WHAT THIS TASK INVOLVES: Rewrite the lines from the line containing "You are a computer-use agent. Viewport: 812px" through the end of the records, substituting "chest" for "hem" and changing nothing else.
▽
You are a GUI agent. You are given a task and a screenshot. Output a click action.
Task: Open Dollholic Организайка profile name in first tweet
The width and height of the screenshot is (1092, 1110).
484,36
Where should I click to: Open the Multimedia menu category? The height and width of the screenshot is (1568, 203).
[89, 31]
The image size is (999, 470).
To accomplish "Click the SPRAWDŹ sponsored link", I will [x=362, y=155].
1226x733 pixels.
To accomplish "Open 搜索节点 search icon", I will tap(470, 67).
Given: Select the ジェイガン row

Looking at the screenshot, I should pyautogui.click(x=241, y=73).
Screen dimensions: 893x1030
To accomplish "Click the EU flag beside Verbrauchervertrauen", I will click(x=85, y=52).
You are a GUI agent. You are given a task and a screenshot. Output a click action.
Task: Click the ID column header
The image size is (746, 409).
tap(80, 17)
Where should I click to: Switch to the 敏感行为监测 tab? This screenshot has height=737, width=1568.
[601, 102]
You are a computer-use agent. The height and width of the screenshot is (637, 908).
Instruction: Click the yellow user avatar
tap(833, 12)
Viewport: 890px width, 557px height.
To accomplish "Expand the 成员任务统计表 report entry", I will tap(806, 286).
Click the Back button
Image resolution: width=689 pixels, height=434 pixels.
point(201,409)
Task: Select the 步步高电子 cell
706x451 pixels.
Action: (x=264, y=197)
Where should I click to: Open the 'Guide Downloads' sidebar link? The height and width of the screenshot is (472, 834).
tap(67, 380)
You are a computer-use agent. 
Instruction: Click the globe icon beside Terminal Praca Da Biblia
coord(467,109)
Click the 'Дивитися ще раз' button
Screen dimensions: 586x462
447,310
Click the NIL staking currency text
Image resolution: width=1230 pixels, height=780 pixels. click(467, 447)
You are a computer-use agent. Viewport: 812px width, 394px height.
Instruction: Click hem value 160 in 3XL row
△
RESULT:
You are a computer-use agent. Viewport: 812px width, 394px height.
Instruction: Click chest value 160 in 3XL row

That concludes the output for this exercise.